2012
Jezus bezoekt de Nephieten
September 2012


Verhalen van Jezus

Jezus bezoekt de Nephieten

Een dikke duisternis bedekte het land van de Nephieten drie dagen lang. Er was geen straaltje zonlicht en geen enkele fonkelende ster. Het was zo donker dat er niet eens een kaars aangestoken kon worden.

De bange Nephieten hadden naar de donder en vreselijke storm geluisterd en voelden hoe de aardbevingen de grond deden schudden. Nu huilden en jammerden veel mensen in de duisternis. Ze wilden dat ze de leringen van de profeet Nephi hadden gevolgd en zich hadden bekeerd!

Opeens hoorden ze in het hele land een stem: ‘Zie, Ik ben Jezus Christus, de Zoon van God. Ik heb de hemelen geschapen en de aarde en alle dingen die daarin zijn. Ik was vanaf het begin bij de Vader.’

Jezus zei dat Hij naar de aarde was gekomen om de wereld van zonde te redden. Hij had zijn leven gegeven en was nu opgestaan. Hij vroeg iedereen zich te bekeren, zodat ze gered konden worden.

De Nephieten waren zo verbaasd dat ze de stem van Jezus hoorden dat ze urenlang stil zaten en nadachten over wat ze gehoord hadden.

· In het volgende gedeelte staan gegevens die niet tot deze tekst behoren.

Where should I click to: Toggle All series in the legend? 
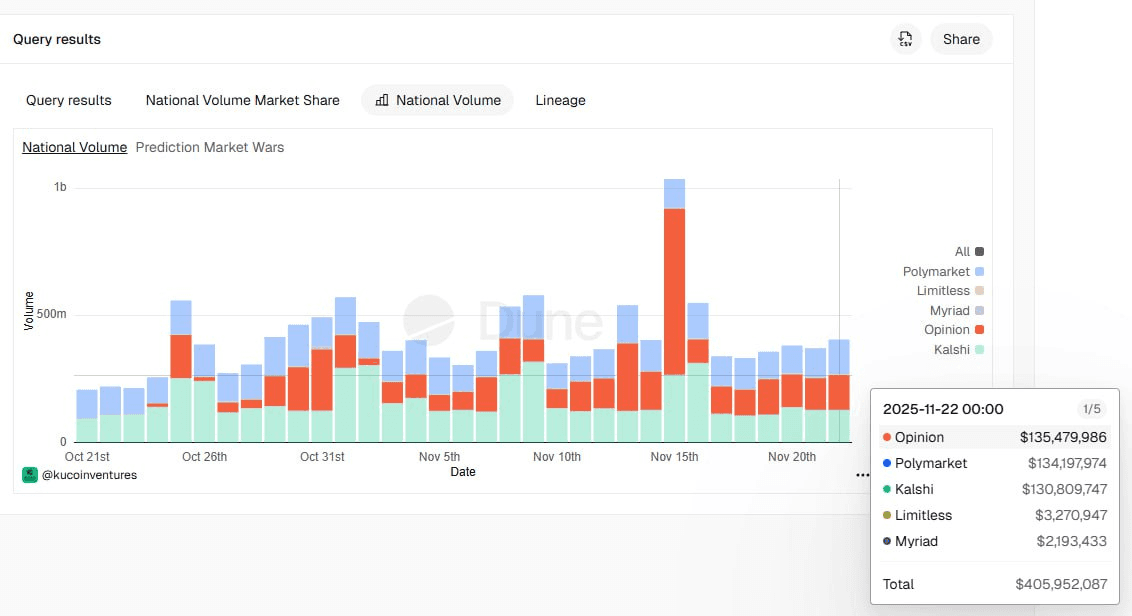tap(969, 252)
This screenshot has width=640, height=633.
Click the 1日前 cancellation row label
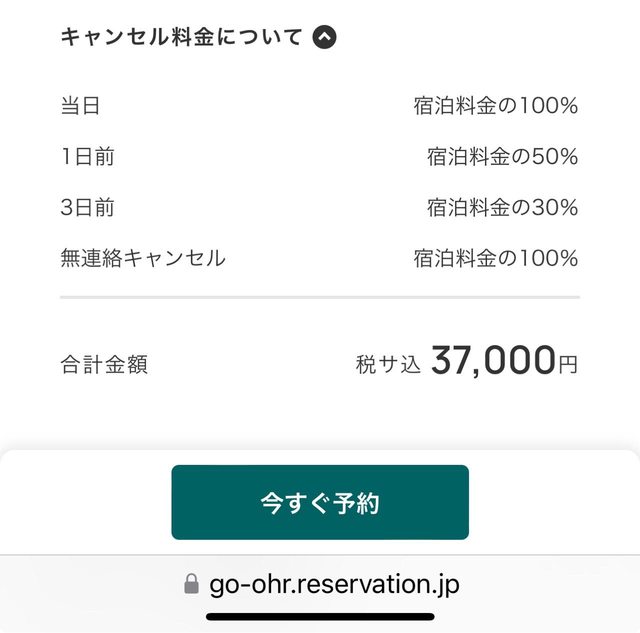87,157
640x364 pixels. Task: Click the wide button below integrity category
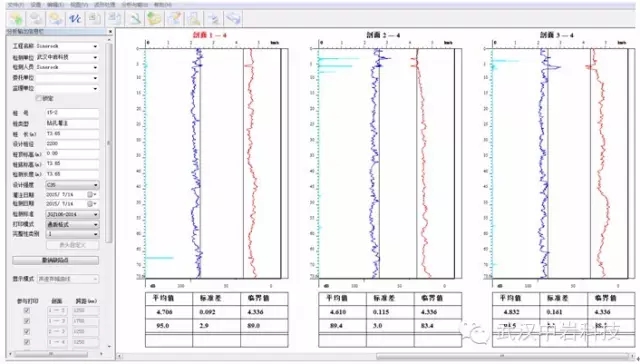pos(56,260)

’s Morgens was het weer licht en verheugden de mensen zich weer. Veel mensen kwamen rond de tempel in het land Overvloed bij elkaar om te praten over de wonderbaarlijke dingen die er gebeurd waren. Toen hoorden ze een zachte stem uit de hemel. Door de stem kregen ze een warm gevoel van binnen, maar ze verstonden de stem niet.

Opnieuw hoorden ze de stem, maar verstonden de woorden nog steeds niet.

Voor de derde maal hoorden ze de stem zeggen: ‘Ziet mijn geliefde Zoon, in wie Ik mijn welbehagen heb, in wie Ik mijn naam heb verheerlijkt; luistert naar Hem.’

Het volk keek op en zag Jezus uit de hemel neerdalen totdat Hij pal naast hen stond. De Nephieten vielen op de grond. Ze dachten aan de woorden van de profeten — dat Jezus Christus hen na zijn kruisiging en opstanding zou bezoeken.

Jezus liet iedereen zijn handen en voeten aanraken zodat ze konden voelen dat Hij in Jeruzalem aan het kruis gespijkerd was. Toen alle mensen dat zelf hadden gezien en gevoeld, wisten ze dat Hij de opgestane Heiland was. Ze riepen ‘Hosanna!’ en aanbaden Hem.

Jezus riep de profeet Nephi bij zich. Hij gaf Nephi en elf andere mannen het gezag om te onderwijzen en te dopen als Hij terug naar de hemel was gekeerd. Die twaalf mannen werden de discipelen van Jezus Christus in de nieuwe wereld.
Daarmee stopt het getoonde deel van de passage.